Download or read book The Bastard Brigade written by Sam Kean and published by Little, Brown. This book was released on 2019-07-09 with total page 464 pages. Available in PDF, EPUB and Kindle. Book excerpt: From New York Times bestselling author Sam Kean comes the gripping, untold story of a renegade group of scientists and spies determined to keep Adolf Hitler from obtaining the ultimate prize: a nuclear bomb. Scientists have always kept secrets. But rarely have the secrets been as vital as they were during World War II. In the middle of building an atomic bomb, the leaders of the Manhattan Project were alarmed to learn that Nazi Germany was far outpacing the Allies in nuclear weapons research. Hitler, with just a few pounds of uranium, would have the capability to reverse the entire D-Day operation and conquer Europe. So they assembled a rough and motley crew of geniuses -- dubbed the Alsos Mission -- and sent them careening into Axis territory to spy on, sabotage, and even assassinate members of Nazi Germany's feared Uranium Club. The details of the mission rival the finest spy thriller, but what makes this story sing is the incredible cast of characters -- both heroes and rogues alike -- including: Moe Bergm, the major league catcher who abandoned the game for a career as a multilingual international spy; the strangest fellow to ever play professional baseball. Werner Heisenberg, the Nobel Prize-winning physicist credited as the discoverer of quantum mechanics; a key contributor to the Nazi's atomic bomb project and the primary target of the Alsos mission. Colonel Boris Pash, a high school science teacher and veteran of the Russian Revolution who fled the Soviet Union with a deep disdain for Communists and who later led the Alsos mission.
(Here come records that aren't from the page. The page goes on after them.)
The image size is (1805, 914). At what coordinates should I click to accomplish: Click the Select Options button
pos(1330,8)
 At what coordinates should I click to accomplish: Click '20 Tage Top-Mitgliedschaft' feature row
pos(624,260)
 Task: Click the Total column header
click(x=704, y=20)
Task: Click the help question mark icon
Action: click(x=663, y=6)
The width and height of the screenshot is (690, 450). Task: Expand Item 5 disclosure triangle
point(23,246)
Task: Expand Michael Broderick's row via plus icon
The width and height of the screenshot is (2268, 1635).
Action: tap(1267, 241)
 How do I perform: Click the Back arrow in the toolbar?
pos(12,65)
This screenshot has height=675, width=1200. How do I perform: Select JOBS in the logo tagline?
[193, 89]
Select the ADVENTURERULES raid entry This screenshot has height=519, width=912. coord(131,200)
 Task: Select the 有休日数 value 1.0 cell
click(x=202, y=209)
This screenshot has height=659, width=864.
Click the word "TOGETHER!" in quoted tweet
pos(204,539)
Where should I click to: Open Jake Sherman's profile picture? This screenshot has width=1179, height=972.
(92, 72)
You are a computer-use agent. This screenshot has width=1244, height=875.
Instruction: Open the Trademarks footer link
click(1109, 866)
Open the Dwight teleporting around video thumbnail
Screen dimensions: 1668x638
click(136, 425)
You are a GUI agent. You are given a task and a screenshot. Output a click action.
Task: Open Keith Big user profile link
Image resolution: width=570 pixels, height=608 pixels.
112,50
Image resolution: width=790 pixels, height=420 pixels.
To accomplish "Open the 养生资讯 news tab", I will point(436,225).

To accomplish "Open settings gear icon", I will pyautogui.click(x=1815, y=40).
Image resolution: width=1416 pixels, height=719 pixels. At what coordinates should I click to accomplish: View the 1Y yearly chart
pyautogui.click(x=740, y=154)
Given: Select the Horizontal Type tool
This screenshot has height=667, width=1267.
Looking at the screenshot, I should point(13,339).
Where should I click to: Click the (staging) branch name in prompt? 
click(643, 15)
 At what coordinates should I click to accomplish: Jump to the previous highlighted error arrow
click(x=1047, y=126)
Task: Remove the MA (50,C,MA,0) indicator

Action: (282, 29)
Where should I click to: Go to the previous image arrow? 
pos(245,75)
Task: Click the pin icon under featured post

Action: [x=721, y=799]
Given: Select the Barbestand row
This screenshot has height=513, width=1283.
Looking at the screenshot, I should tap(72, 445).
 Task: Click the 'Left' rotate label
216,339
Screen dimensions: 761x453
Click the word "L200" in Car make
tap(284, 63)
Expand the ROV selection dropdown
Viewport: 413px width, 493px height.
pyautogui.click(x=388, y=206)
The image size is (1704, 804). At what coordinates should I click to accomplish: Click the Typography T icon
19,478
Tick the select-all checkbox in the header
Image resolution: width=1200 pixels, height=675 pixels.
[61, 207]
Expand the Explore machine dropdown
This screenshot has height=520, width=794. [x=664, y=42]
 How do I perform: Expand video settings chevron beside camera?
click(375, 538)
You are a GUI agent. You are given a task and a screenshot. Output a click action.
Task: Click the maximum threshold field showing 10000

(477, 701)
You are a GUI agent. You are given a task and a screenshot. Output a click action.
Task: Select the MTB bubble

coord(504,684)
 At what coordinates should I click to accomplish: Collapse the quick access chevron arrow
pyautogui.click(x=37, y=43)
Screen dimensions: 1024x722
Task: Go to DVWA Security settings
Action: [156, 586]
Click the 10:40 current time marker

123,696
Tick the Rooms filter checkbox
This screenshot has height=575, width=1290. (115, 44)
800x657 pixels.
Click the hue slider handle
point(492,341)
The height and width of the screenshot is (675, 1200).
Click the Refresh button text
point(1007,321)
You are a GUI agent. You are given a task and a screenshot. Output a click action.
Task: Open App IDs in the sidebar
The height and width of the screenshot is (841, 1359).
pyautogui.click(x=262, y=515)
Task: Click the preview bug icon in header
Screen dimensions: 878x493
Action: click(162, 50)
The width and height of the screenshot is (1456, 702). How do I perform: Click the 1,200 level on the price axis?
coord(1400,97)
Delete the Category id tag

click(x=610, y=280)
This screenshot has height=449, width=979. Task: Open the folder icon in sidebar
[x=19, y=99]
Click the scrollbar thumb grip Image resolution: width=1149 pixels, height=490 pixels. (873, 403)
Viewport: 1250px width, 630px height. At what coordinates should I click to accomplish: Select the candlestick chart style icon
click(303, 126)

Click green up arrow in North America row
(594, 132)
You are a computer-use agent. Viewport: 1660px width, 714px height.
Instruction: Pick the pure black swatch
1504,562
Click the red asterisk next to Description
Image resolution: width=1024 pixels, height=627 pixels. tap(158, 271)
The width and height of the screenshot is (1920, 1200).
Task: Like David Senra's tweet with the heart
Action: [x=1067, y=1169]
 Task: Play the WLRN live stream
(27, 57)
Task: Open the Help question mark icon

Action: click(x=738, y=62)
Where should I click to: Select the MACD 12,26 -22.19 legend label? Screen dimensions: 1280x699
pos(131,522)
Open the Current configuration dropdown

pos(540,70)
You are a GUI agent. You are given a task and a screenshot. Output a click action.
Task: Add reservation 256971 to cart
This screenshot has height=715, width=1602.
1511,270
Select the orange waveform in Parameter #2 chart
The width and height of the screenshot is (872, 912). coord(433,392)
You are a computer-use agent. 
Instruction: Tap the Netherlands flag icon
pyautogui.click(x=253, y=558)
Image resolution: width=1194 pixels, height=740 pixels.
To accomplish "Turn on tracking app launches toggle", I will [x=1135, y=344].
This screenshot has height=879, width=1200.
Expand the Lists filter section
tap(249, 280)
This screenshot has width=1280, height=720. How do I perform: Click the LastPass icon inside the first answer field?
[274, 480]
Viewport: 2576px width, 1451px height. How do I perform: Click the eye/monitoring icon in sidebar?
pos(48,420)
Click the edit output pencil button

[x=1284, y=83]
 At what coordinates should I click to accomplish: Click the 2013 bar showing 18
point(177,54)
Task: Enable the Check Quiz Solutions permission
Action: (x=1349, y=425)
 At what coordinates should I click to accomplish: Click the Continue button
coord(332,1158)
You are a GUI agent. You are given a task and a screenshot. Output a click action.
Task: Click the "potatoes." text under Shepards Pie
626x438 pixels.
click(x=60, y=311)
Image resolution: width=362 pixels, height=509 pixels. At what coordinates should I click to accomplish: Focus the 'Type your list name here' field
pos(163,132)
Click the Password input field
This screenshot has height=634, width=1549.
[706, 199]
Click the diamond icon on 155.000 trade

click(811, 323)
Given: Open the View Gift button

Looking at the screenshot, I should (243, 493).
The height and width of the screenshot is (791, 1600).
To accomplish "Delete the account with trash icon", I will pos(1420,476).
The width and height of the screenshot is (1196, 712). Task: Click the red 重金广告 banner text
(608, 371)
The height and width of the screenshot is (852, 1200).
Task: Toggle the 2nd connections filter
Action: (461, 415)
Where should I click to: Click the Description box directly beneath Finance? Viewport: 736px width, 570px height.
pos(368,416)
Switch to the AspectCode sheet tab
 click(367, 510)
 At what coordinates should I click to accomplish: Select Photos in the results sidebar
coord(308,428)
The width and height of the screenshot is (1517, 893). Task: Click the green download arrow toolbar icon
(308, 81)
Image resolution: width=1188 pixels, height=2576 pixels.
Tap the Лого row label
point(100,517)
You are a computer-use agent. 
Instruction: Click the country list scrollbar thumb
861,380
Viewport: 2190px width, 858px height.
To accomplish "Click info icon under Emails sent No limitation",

Joe Kennedy Jr., the charismatic, thrill-seeking older brother of JFK whose need for adventure led him to volunteer for the most dangerous missions the Navy had to offer. Samuel Goudsmit, a washed-up physics prodigy who spent his life hunting Nazi scientists -- and his parents, who had been swept into a concentration camp -- across the globe. Irène and Frederic Joliot-Curie, a physics Nobel-Prize winning power couple who used their unassuming status as scientists to become active members of the resistance. Thrust into the dark world of international espionage, these scientists and soldiers played a vital and largely untold role in turning back one of the darkest tides in human history.

Book Nuclear Statecraft

    Book Details:
  • Author : Francis J. Gavin
  • Publisher : Cornell University Press
  • Release : 2012-10-16
  • ISBN : 0801465761
  • Pages : 232 pages

Download or read book Nuclear Statecraft written by Francis J. Gavin and published by Cornell University Press. This book was released on 2012-10-16 with total page 232 pages. Available in PDF, EPUB and Kindle. Book excerpt: We are at a critical juncture in world politics. Nuclear strategy and policy have risen to the top of the global policy agenda, and issues ranging from a nuclear Iran to the global zero movement are generating sharp debate. The historical origins of our contemporary nuclear world are deeply consequential for contemporary policy, but it is crucial that decisions are made on the basis of fact rather than myth and misapprehension. In Nuclear Statecraft, Francis J. Gavin challenges key elements of the widely accepted narrative about the history of the atomic age and the consequences of the nuclear revolution. On the basis of recently declassified documents, Gavin reassesses the strategy of flexible response, the influence of nuclear weapons during the Berlin Crisis, the origins of and motivations for U.S. nuclear nonproliferation policy, and how to assess the nuclear dangers we face today. In case after case, he finds that we know far less than we think we do about our nuclear history. Archival evidence makes it clear that decision makers were more concerned about underlying geopolitical questions than about the strategic dynamic between two nuclear superpowers. Gavin's rigorous historical work not only tells us what happened in the past but also offers a powerful tool to explain how nuclear weapons influence international relations. Nuclear Statecraft provides a solid foundation for future policymaking.